The State Broadcaster has settled on muddying the waters. Debating whether the participants were heroes or murderous thugs. The fact is they are deeply uncomfortable with the whole news cycle around the event, not merely its alleged controversy, but its subtext and its essence. It is alien to their sensibility. Not simply the violence of it, or the rawness, or the audacity. But that a few young lads from the back-roads of Tipperary elected themselves vanguards in a transcendent struggle that was centuries old and for all they knew had centuries to live. A struggle in which moral certainty derived not from a class of satrap “born to rule” bureaucrats but from the historic existence of the Irish nation. And the will that it live.

This event is important. Not least because it cannot be integrated. It forces people to take sides. It makes people angry. It makes the Liberal consensus shudder and disavow. Our times, marked by sentimentality and apathy, cannot take the shock of what this event represents.

Why is the State acknowledging it at all? Why is it going through the motions? The answer is simple. These centenaries, starting with the 1916 commemorations two years ago, are a series of funerals. They come to bury Ireland, not to praise it. Erect a few headstones, lay a few wreaths, utter some empty pieties and forget. They want to draw a line in the dirt and pursue their new agenda, their new Ireland, their anti-Ireland. We cannot let them.

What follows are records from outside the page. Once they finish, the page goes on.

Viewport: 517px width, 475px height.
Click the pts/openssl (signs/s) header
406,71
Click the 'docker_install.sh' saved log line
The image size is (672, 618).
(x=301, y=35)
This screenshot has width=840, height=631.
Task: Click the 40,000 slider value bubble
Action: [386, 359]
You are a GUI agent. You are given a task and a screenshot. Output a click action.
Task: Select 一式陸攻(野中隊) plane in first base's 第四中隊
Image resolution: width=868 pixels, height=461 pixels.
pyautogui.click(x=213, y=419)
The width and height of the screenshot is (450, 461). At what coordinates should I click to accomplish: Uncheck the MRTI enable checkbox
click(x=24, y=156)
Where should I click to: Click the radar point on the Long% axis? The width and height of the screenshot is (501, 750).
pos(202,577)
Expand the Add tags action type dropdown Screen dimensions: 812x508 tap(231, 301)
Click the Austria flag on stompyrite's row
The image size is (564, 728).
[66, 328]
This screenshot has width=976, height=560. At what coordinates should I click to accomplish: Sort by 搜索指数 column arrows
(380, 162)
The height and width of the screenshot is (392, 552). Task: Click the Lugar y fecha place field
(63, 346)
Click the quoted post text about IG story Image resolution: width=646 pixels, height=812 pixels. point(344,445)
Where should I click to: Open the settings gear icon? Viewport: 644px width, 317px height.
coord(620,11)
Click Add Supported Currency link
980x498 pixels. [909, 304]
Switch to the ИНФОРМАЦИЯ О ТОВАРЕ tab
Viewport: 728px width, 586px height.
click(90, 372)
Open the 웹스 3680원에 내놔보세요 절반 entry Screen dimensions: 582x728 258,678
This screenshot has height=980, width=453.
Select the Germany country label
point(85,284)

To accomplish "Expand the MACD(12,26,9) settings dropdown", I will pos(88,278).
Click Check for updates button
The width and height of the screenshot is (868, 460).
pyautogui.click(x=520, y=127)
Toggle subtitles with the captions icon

We encourage National Party members to attend this event on Sunday, which will take place at 12.30 at the War Monument at Solohead Cross, because good people should be there to look the regime officials in the eyes when they utter their bloodless platitudes. Let them know that the meaning of this event is not reducible to the sum of their efforts to efface it. And that Irish history and nationality are not reducible to politically convenient soundbites. Let them know that the blood which ran in the veins of revolutionaries past, runs in the veins of Irishmen still. And that very thing which they wish to crush and destroy still lives. The historic Irish nation.

Ireland exists not to be buried. But to be resurrected.